→ Supplied data:

+ + + + + + +

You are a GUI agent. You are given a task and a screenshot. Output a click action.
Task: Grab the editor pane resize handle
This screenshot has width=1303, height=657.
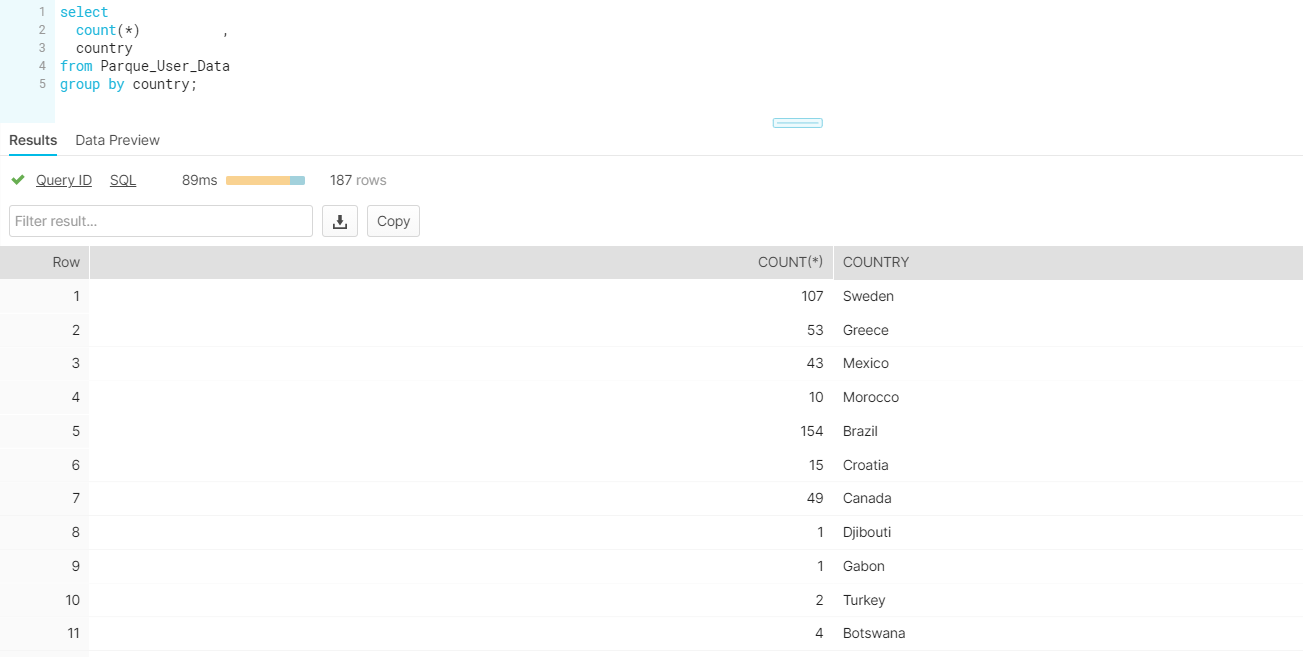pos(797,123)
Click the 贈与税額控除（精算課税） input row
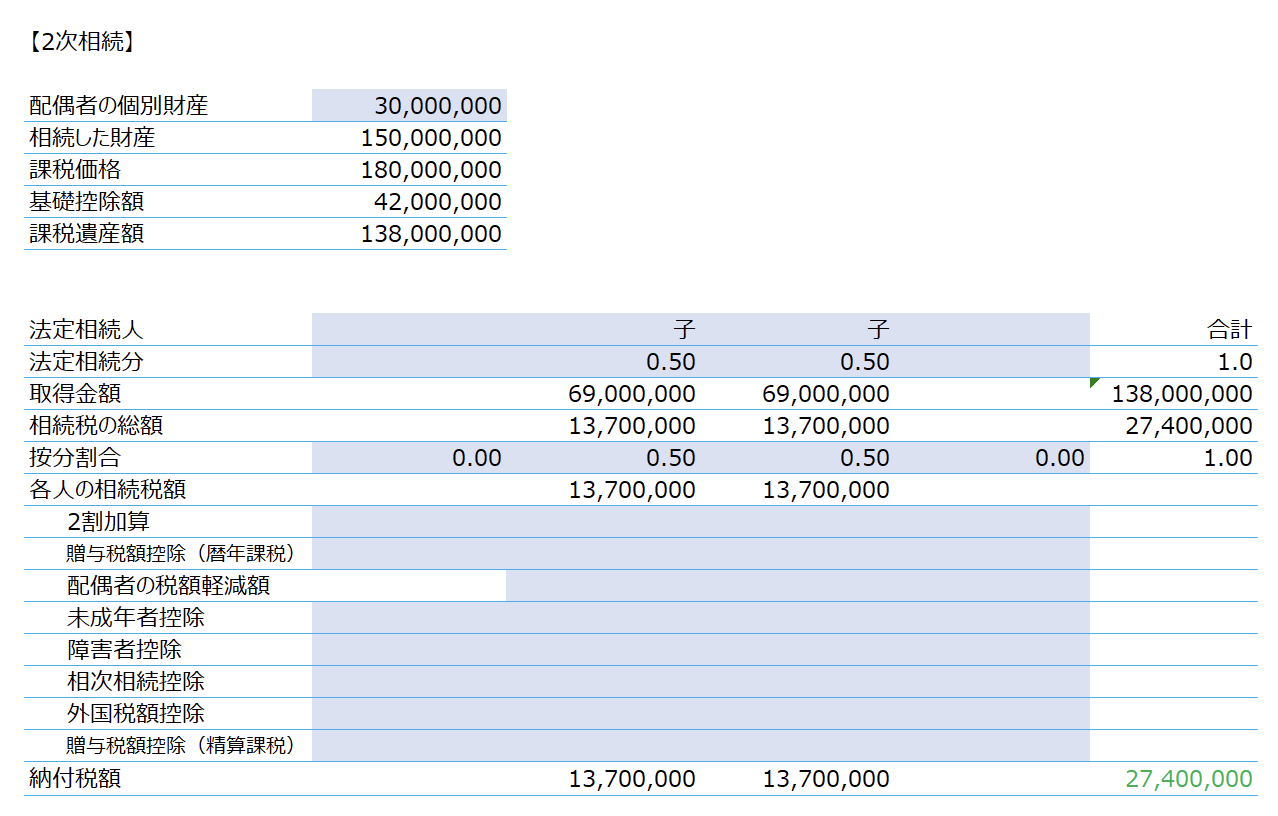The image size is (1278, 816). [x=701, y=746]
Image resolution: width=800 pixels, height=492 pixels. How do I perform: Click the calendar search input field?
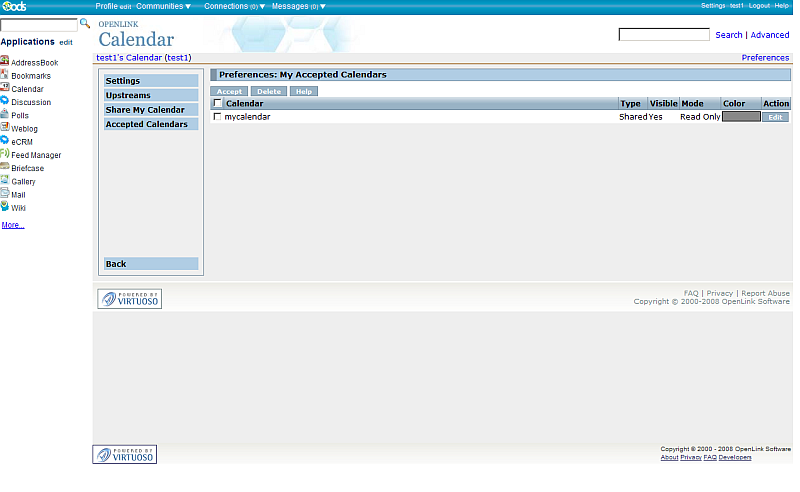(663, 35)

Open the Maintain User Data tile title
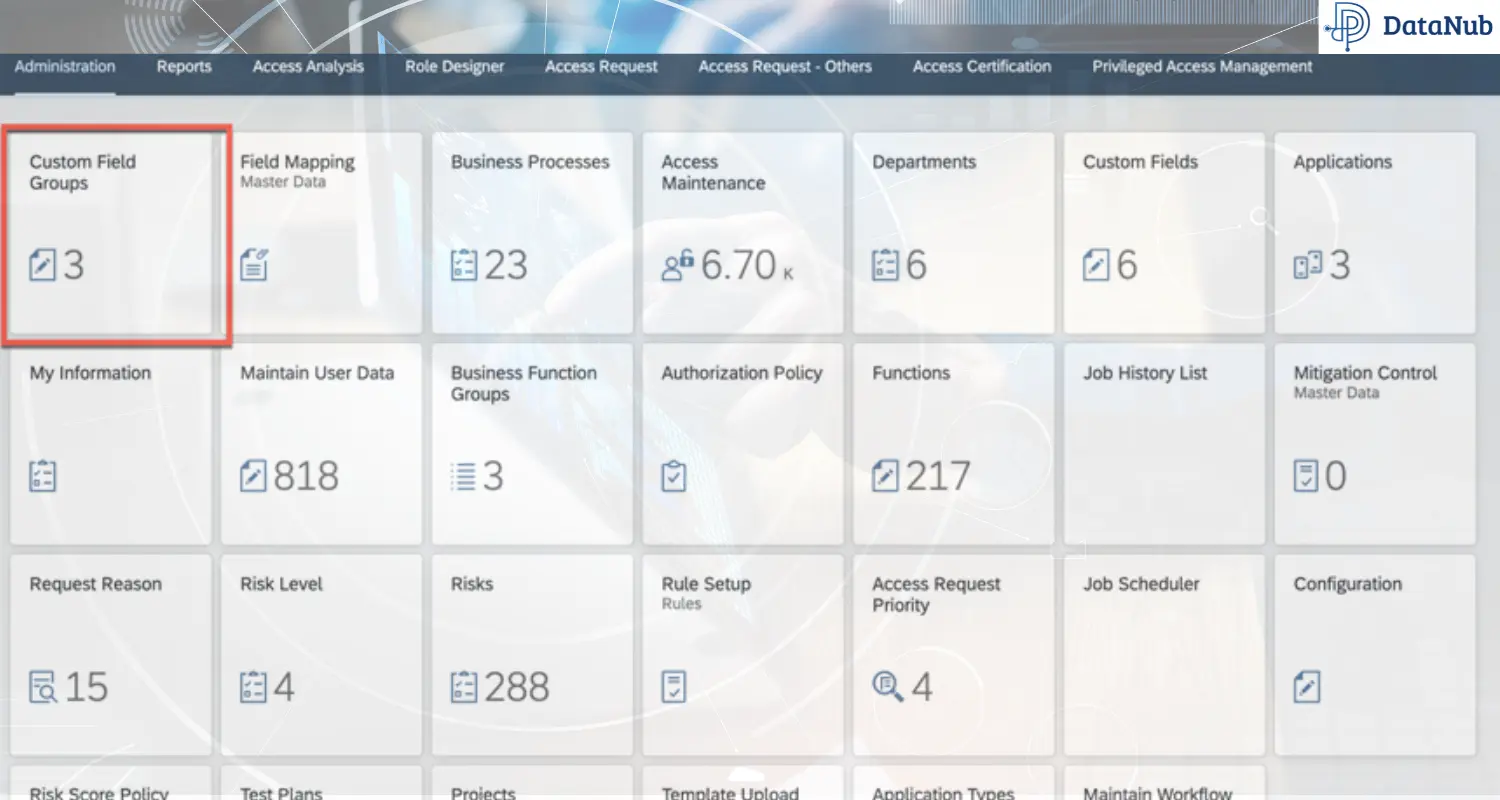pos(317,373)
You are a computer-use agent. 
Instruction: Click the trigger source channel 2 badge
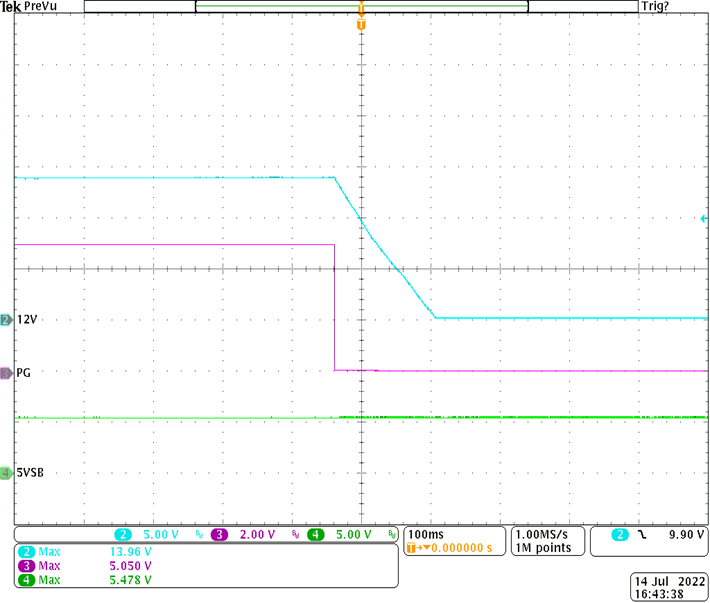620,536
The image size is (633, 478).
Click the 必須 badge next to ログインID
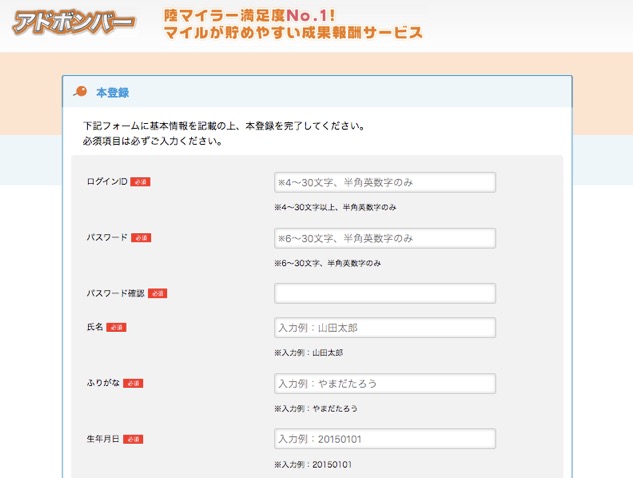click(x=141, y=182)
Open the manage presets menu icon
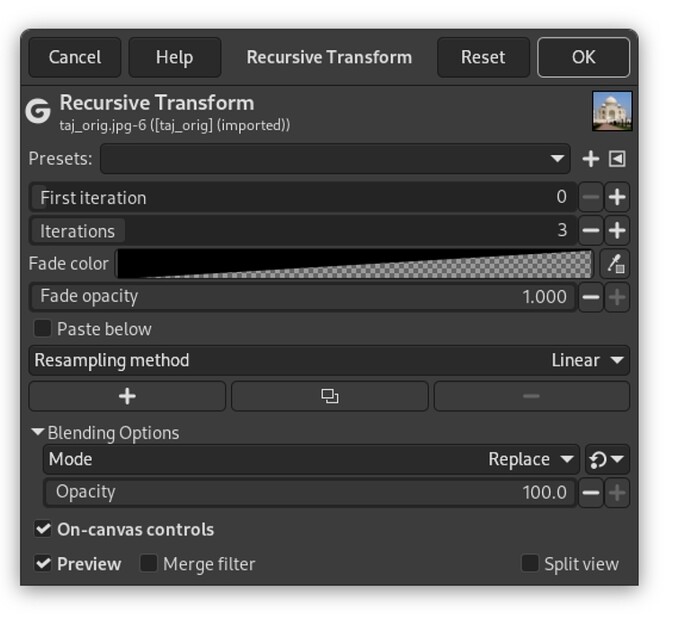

+ + + + + + +

→ Problem to solve: Copy the listing above word for word, including every line of it, but leave out the pictures.

→ Expected answer:
You are a GUI agent. You are given a task and a screenshot. Output a click action.
Task: Grab the editor pane resize handle
This screenshot has width=1303, height=657.
pos(797,123)
Click the 贈与税額控除（精算課税） input row
The image size is (1278, 816). [x=701, y=746]
Image resolution: width=800 pixels, height=492 pixels. How do I perform: Click the calendar search input field?
(663, 35)

Open the Maintain User Data tile title
pos(317,373)
You are a computer-use agent. 
Instruction: Click the trigger source channel 2 badge
620,536
The image size is (633, 478).
Click the 必須 badge next to ログインID
click(x=141, y=182)
Open the manage presets menu icon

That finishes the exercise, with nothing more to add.